Earlier this year a new AI application was released to the public that is able to read text and define an author’s style. Called Emma Identity, the software combines natural language processing (NLP) and machine learning with the techniques of stylometry (the study of linguistic style). Given enough information—in this case, at least 5,000 words—Emma extracts patterns from the analysis of an author’s text, some of which are not easily detected by the human eye. These patterns include word frequencies, complexity of language, sentence structure, all the way down to the author’s use of commas. Once it learns the patterns from the sample text, Emma can then apply it to text of ‘unknown origin’ and determine with amazing accuracy if the text is from the studied author.
Many are now familiar with how a computer was the first to uncover Robert Galbraith’s The Cuckoo’s Calling, as a work by Harry Potter author, J. K. Rowling. In his recent article 5 Ways Big Data Analytics Caught J.K. Rowling in the Act : Pseudonyms Can’t Hide, author Ryan Cox outlines how the computer uncovers an author’s style.
- Comparing all of the word pairings, or sets of adjacent words, in each book.
- Tests that searched for “character n-grams”, or sequences of adjacent characters.
- Tallied the 100 most common words in each book and compared the small differences in frequency.
- Testing completely separates a word from its meaning, by sorting words simply by their length.
- Principal Component Analysis: compare all of the books on six features: word length, sentence length, paragraph length, letter frequency, punctuation frequency, and word usage.
AI continues getting smarter and more sophisticated.
In an effort to improve its AI’s understanding of natural language flow, the research team at Google (Google Brain) used fiction novels as a means to better communication skills in its other apps. The experiment ingested 11,038 books to teach itself the nuances of language so that its apps can think and ‘talk’ like people. The results proved successful, even if it was conducted without permission of the authors.
Is this a good technology for authors?
In the world of the plagiarist, this is bad news. With reference to Emma, it’s purpose is not to detect plagiarism, but determine authorship. It learns the patterns of an author and aims to guess if another piece is or is not written by the same person. But close on Emma’s heels will be AI applications which, given enough data, will be able to instantly detect if a writer’s effort is their own or someone else’s. Once college professors get a hold of this technology, grabbing large chunks of text for that thesis from other sources will be a thing of the past.
But in the world of the average author and publishers, this can be very good news.

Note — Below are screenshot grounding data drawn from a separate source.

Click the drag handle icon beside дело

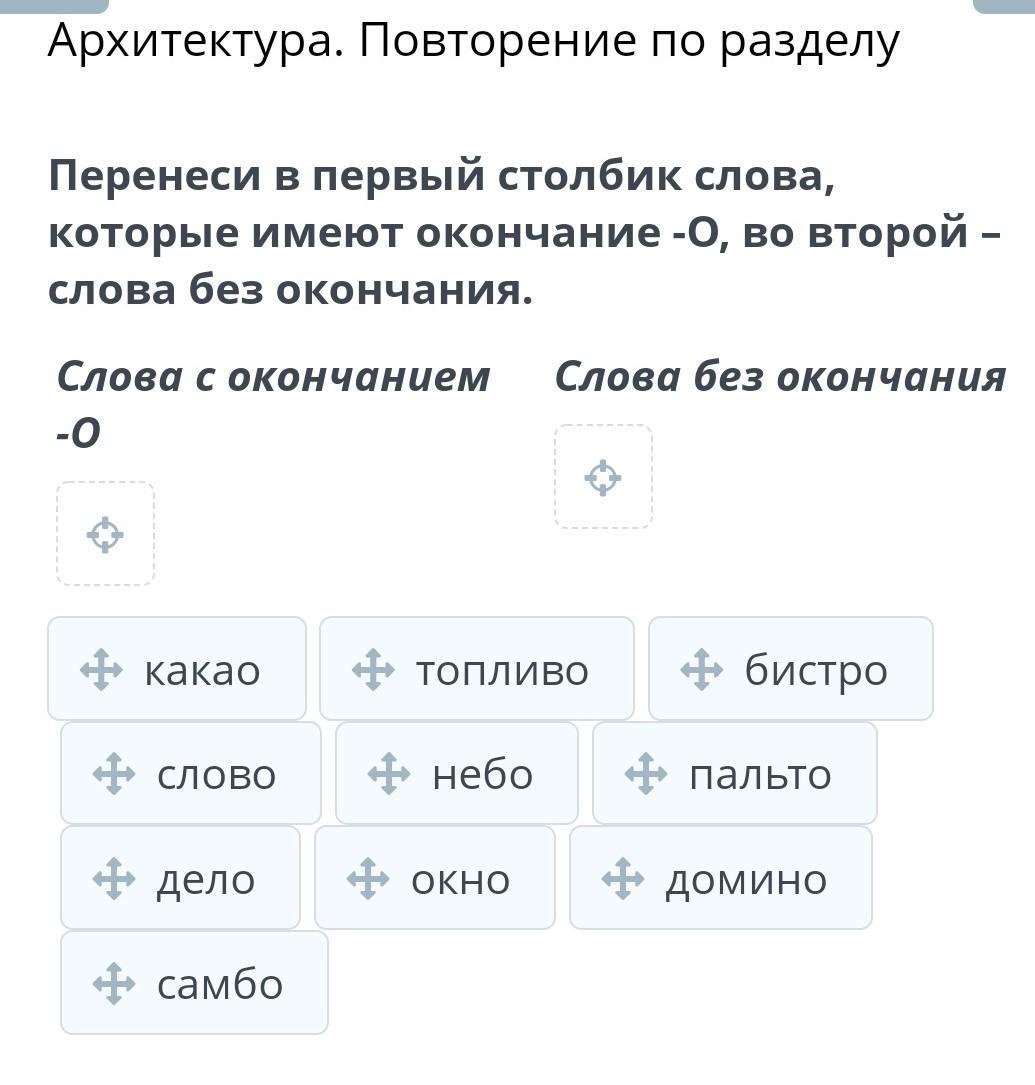(114, 879)
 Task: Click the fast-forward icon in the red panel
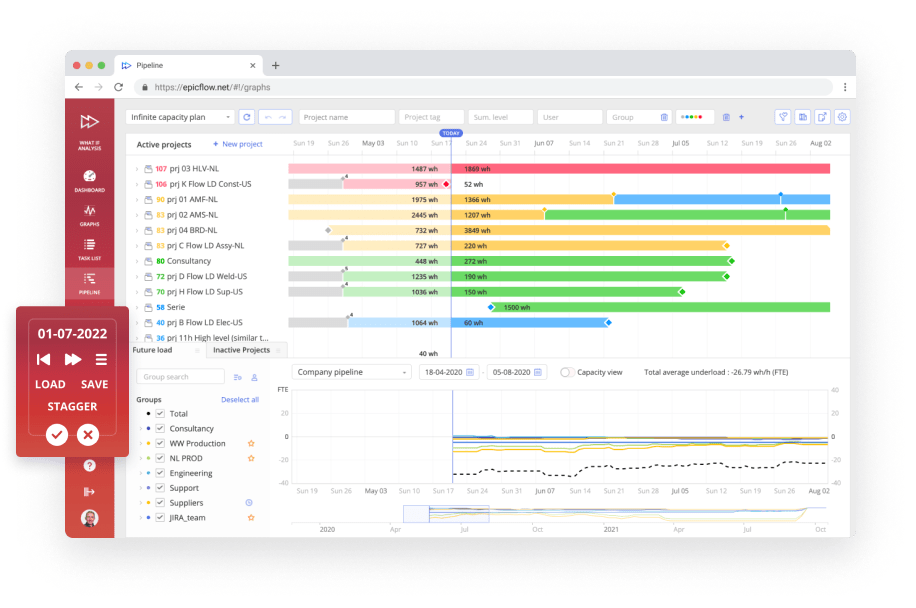coord(72,359)
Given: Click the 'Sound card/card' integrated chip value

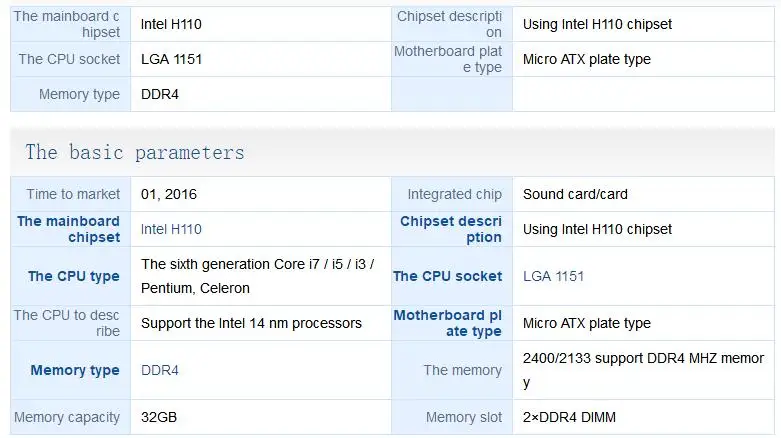Looking at the screenshot, I should 575,194.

As AI examines more content, it will be able to do very accurate comparisons of one author’s style to another. For an unknown author to be compared to a Margaret Atwood or a Michael Crichton can only help is gaining attention and support from publishers and readers. As a publisher debates over which manuscript to acquire, or how to position a newly released book in the marketplace, stylistic recommendations from AI analysis can assist in the creative decision making process.